WHAT THE EXERCISE ASKS: The full set of entries must be copied exactly.

EXERCISE DATA:
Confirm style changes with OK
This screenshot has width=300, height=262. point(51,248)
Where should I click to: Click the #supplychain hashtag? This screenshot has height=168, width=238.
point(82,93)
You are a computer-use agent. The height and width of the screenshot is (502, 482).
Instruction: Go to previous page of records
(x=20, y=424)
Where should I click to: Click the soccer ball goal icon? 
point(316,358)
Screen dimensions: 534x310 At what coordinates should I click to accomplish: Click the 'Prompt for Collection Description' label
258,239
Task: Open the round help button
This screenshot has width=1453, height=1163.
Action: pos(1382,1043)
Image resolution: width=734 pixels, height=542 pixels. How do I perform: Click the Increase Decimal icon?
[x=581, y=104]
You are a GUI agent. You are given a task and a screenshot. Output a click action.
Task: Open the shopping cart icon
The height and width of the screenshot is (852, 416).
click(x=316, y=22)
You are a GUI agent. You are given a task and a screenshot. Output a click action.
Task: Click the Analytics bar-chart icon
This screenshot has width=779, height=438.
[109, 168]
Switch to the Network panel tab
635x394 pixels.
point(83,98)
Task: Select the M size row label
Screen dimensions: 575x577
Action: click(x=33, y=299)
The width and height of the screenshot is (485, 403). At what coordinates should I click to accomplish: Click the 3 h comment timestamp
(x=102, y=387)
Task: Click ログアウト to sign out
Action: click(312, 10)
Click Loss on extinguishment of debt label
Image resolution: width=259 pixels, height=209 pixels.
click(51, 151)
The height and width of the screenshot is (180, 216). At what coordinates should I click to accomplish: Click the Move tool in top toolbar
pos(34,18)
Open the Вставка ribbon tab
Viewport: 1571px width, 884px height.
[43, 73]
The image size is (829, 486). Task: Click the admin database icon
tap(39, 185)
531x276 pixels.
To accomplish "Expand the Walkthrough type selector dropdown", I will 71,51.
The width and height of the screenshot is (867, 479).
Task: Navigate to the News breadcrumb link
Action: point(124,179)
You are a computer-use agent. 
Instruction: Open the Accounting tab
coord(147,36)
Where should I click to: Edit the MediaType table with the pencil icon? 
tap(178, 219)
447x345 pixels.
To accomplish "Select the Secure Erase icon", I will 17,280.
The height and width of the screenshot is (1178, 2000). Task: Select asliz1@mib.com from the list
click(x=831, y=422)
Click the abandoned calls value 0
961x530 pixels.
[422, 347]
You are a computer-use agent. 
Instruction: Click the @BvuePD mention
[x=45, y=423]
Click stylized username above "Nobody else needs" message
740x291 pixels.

ANSWER BELOW:
Confirm style changes with OK
This screenshot has width=300, height=262. point(51,248)
Where should I click to: Click the #supplychain hashtag? This screenshot has height=168, width=238.
point(82,93)
You are a computer-use agent. The height and width of the screenshot is (502, 482).
Instruction: Go to previous page of records
(x=20, y=424)
Where should I click to: Click the soccer ball goal icon? 
point(316,358)
Screen dimensions: 534x310 At what coordinates should I click to accomplish: Click the 'Prompt for Collection Description' label
258,239
Task: Open the round help button
This screenshot has width=1453, height=1163.
Action: pos(1382,1043)
Image resolution: width=734 pixels, height=542 pixels. How do I perform: Click the Increase Decimal icon?
[x=581, y=104]
You are a GUI agent. You are given a task and a screenshot. Output a click action.
Task: Open the shopping cart icon
The height and width of the screenshot is (852, 416).
click(x=316, y=22)
You are a GUI agent. You are given a task and a screenshot. Output a click action.
Task: Click the Analytics bar-chart icon
This screenshot has width=779, height=438.
[109, 168]
Switch to the Network panel tab
635x394 pixels.
point(83,98)
Task: Select the M size row label
Screen dimensions: 575x577
Action: click(x=33, y=299)
The width and height of the screenshot is (485, 403). At what coordinates should I click to accomplish: Click the 3 h comment timestamp
(x=102, y=387)
Task: Click ログアウト to sign out
Action: click(312, 10)
Click Loss on extinguishment of debt label
Image resolution: width=259 pixels, height=209 pixels.
click(51, 151)
The height and width of the screenshot is (180, 216). At what coordinates should I click to accomplish: Click the Move tool in top toolbar
pos(34,18)
Open the Вставка ribbon tab
Viewport: 1571px width, 884px height.
[43, 73]
The image size is (829, 486). Task: Click the admin database icon
tap(39, 185)
531x276 pixels.
To accomplish "Expand the Walkthrough type selector dropdown", I will 71,51.
The width and height of the screenshot is (867, 479).
Task: Navigate to the News breadcrumb link
Action: point(124,179)
You are a computer-use agent. 
Instruction: Open the Accounting tab
coord(147,36)
Where should I click to: Edit the MediaType table with the pencil icon? 
tap(178, 219)
447x345 pixels.
To accomplish "Select the Secure Erase icon", I will 17,280.
The height and width of the screenshot is (1178, 2000). Task: Select asliz1@mib.com from the list
click(x=831, y=422)
Click the abandoned calls value 0
961x530 pixels.
[422, 347]
You are a computer-use agent. 
Instruction: Click the @BvuePD mention
[x=45, y=423]
Click stylized username above "Nobody else needs" message
740x291 pixels.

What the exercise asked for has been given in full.